(Objectif visé): Recopiez sans aucune modification les lignes du matériel ci-dessous qui vont de celle contenant « This screenshot has width=1261, height=778. » jusqu'à celle contenant « pyautogui.click(x=189, y=286) », ces deux lignes comprises.

(Données d'entrée):

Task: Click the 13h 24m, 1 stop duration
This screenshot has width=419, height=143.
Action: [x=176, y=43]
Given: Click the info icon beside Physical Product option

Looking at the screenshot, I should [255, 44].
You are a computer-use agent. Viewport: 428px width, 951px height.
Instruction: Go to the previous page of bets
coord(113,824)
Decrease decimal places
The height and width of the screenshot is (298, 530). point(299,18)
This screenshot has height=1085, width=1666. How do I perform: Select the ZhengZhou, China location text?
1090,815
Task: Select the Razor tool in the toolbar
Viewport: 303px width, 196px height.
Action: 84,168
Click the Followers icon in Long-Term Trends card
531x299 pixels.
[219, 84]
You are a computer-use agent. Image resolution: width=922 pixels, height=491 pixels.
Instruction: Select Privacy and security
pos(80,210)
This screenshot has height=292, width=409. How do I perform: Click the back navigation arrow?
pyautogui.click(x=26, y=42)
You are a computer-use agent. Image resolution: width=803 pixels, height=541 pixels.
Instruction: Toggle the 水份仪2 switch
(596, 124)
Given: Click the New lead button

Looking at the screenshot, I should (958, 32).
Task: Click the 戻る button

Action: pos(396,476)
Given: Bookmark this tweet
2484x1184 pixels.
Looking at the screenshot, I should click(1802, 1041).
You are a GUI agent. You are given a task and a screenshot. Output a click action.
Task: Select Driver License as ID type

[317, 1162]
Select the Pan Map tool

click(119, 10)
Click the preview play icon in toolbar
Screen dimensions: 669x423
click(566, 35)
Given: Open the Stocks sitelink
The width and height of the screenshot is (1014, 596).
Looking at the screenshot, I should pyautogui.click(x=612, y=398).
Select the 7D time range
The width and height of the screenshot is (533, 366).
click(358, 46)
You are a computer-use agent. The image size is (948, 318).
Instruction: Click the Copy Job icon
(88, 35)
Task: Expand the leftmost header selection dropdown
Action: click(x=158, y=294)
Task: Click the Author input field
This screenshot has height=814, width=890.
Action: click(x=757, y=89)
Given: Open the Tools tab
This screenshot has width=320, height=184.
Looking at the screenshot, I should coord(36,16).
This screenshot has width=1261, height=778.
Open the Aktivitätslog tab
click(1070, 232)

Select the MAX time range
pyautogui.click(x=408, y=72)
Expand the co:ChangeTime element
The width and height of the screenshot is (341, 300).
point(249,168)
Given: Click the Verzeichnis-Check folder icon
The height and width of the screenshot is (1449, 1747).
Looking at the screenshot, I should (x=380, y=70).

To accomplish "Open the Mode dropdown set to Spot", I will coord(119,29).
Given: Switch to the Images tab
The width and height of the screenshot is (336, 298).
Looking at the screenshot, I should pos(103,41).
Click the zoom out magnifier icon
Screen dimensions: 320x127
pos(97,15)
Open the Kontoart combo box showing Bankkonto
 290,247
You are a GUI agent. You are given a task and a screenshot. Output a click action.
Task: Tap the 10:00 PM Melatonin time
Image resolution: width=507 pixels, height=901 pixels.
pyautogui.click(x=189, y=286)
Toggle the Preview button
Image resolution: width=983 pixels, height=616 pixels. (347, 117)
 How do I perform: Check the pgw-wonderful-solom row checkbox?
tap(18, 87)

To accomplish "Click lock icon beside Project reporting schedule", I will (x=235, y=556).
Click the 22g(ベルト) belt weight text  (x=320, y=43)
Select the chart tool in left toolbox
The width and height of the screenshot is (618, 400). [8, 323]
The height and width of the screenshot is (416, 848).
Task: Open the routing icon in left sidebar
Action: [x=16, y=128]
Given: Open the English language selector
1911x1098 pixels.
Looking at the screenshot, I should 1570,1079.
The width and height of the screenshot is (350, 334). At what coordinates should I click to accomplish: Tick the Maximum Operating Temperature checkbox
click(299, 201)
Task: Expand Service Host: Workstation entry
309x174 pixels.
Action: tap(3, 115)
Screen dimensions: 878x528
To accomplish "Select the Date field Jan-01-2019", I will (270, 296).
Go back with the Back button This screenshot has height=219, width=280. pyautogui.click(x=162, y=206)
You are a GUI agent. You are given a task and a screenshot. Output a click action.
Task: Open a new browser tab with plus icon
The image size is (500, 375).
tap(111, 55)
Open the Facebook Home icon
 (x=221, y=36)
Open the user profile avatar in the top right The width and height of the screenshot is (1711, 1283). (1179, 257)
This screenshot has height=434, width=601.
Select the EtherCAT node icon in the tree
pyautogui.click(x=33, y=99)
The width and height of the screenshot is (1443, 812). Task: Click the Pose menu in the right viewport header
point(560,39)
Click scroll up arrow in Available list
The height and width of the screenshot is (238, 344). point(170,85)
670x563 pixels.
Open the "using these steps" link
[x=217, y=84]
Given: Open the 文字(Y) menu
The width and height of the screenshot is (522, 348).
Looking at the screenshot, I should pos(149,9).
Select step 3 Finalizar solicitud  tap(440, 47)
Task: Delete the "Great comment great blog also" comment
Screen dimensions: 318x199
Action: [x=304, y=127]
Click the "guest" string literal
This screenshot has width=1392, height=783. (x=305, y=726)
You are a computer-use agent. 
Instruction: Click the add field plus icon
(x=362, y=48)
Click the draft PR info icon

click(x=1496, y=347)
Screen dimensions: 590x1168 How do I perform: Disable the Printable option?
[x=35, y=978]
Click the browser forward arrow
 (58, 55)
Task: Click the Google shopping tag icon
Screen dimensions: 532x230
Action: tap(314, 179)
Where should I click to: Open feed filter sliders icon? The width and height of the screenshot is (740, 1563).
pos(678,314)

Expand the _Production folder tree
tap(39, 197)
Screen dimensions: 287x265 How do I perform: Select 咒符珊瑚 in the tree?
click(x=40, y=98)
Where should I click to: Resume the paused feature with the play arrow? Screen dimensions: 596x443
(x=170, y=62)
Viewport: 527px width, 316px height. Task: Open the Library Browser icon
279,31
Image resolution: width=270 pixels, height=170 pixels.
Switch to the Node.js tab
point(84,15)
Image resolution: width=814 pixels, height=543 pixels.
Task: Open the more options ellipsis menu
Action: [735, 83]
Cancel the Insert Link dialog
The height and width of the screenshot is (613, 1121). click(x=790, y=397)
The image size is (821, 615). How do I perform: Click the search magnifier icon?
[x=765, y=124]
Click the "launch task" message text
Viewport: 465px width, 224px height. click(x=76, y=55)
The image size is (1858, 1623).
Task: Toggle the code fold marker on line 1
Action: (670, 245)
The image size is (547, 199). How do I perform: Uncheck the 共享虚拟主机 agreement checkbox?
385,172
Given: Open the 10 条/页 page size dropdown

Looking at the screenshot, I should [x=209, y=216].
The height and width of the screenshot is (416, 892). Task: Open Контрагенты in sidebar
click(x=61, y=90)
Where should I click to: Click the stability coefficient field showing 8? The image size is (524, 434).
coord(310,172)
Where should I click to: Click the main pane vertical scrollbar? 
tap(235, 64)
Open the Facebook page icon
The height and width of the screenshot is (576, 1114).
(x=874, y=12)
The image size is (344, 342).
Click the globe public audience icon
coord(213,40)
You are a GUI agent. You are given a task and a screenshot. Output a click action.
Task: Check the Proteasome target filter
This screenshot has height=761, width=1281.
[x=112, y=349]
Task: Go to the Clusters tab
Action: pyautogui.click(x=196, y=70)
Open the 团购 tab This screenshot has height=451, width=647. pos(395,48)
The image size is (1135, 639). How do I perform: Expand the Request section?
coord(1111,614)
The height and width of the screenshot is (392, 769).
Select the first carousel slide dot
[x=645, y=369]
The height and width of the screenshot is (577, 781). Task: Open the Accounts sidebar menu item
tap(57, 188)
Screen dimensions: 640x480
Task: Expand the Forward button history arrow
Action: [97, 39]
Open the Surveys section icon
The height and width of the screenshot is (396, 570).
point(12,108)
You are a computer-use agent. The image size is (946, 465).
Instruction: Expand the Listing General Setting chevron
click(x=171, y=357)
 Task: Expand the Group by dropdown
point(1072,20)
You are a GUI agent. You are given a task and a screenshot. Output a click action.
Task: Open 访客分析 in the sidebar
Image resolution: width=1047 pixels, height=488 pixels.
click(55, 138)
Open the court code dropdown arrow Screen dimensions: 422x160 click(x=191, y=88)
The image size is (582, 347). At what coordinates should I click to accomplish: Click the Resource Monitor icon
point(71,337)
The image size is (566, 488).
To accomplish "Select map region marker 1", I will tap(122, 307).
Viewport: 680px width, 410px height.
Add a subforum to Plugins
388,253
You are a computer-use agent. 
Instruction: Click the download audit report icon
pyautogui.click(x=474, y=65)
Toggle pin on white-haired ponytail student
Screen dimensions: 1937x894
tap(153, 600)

(Résultat obtenu):
This screenshot has width=1261, height=778.
Open the Aktivitätslog tab
click(1070, 232)

Select the MAX time range
pyautogui.click(x=408, y=72)
Expand the co:ChangeTime element
The width and height of the screenshot is (341, 300).
point(249,168)
Given: Click the Verzeichnis-Check folder icon
The height and width of the screenshot is (1449, 1747).
Looking at the screenshot, I should (x=380, y=70).

To accomplish "Open the Mode dropdown set to Spot", I will coord(119,29).
Given: Switch to the Images tab
The width and height of the screenshot is (336, 298).
Looking at the screenshot, I should pos(103,41).
Click the zoom out magnifier icon
Screen dimensions: 320x127
pos(97,15)
Open the Kontoart combo box showing Bankkonto
 290,247
You are a GUI agent. You are given a task and a screenshot. Output a click action.
Task: Tap the 10:00 PM Melatonin time
Image resolution: width=507 pixels, height=901 pixels.
pyautogui.click(x=189, y=286)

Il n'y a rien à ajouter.